> Task requirements: Reproduce every line in the stretch from the one containing "Viewport: 1024px width, 561px" through the one containing "(1423, 228)", requests included, offsetting each coordinate in the answers by adding 44 and leaving all other numbers unchanged.

═════ Recorded data ═════

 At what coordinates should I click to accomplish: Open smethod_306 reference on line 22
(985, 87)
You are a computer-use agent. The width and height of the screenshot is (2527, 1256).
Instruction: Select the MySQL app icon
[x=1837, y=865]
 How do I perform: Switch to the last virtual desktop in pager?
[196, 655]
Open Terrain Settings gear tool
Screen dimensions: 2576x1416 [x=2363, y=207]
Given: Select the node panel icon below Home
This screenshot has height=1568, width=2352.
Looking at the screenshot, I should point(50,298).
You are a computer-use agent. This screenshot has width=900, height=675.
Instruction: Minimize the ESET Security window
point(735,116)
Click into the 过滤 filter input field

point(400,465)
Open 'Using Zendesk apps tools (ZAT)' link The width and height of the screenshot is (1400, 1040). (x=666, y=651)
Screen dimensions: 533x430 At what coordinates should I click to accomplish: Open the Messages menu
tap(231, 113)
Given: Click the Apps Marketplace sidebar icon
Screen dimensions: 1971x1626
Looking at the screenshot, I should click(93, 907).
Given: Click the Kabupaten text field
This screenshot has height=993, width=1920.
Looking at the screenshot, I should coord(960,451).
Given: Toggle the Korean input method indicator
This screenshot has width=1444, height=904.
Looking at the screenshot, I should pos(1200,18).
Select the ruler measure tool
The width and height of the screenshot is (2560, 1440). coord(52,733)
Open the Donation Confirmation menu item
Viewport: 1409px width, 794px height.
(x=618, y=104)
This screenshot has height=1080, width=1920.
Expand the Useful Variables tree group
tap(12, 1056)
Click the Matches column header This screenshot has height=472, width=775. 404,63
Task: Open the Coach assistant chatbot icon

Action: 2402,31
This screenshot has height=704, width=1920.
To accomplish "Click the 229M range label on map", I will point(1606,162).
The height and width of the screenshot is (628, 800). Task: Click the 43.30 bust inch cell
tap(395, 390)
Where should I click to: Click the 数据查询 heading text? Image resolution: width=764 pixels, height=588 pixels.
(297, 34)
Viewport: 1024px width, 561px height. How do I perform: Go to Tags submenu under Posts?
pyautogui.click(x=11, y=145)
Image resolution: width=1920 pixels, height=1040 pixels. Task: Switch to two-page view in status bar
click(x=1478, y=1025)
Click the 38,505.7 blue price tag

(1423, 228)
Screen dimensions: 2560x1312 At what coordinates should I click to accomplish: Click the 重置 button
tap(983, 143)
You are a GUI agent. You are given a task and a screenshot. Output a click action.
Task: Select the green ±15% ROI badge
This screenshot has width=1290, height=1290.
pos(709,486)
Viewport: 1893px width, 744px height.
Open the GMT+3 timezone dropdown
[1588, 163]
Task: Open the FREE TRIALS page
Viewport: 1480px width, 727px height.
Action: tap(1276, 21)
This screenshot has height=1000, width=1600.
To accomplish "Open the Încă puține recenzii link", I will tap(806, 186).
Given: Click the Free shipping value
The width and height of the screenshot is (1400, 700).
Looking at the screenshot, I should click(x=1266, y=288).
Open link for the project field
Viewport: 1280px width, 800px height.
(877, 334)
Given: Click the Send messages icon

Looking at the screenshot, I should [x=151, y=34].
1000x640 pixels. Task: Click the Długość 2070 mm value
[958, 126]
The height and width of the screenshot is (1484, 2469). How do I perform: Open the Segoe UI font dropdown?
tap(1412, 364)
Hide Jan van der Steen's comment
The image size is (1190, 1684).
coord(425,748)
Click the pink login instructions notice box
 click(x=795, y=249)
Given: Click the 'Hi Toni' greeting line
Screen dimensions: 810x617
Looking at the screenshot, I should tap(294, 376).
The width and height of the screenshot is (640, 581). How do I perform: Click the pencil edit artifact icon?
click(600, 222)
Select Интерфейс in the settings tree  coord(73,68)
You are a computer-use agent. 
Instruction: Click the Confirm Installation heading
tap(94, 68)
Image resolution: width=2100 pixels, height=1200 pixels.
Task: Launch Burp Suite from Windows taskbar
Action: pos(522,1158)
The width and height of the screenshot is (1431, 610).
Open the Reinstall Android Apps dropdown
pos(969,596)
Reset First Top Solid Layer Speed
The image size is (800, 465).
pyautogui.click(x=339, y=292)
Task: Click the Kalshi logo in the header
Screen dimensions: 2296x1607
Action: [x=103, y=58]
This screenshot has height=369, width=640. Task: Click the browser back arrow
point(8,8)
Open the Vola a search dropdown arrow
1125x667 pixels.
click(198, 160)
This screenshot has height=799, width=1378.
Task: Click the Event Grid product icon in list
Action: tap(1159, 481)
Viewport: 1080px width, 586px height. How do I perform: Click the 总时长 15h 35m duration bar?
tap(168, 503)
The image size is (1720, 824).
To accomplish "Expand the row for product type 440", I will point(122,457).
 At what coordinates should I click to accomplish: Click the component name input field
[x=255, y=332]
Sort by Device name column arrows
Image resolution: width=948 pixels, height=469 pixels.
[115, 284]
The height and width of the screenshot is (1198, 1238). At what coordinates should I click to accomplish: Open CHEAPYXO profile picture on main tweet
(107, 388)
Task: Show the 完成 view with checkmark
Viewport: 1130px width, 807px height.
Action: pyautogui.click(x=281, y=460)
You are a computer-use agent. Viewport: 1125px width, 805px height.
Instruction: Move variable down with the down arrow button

═════

> Reply to the exercise:
Viewport: 1024px width, 561px height. How do I perform: Go to Tags submenu under Posts?
pyautogui.click(x=55, y=189)
Image resolution: width=1920 pixels, height=1040 pixels. Task: Switch to two-page view in status bar
click(x=1522, y=1069)
Click the 38,505.7 blue price tag

(1467, 272)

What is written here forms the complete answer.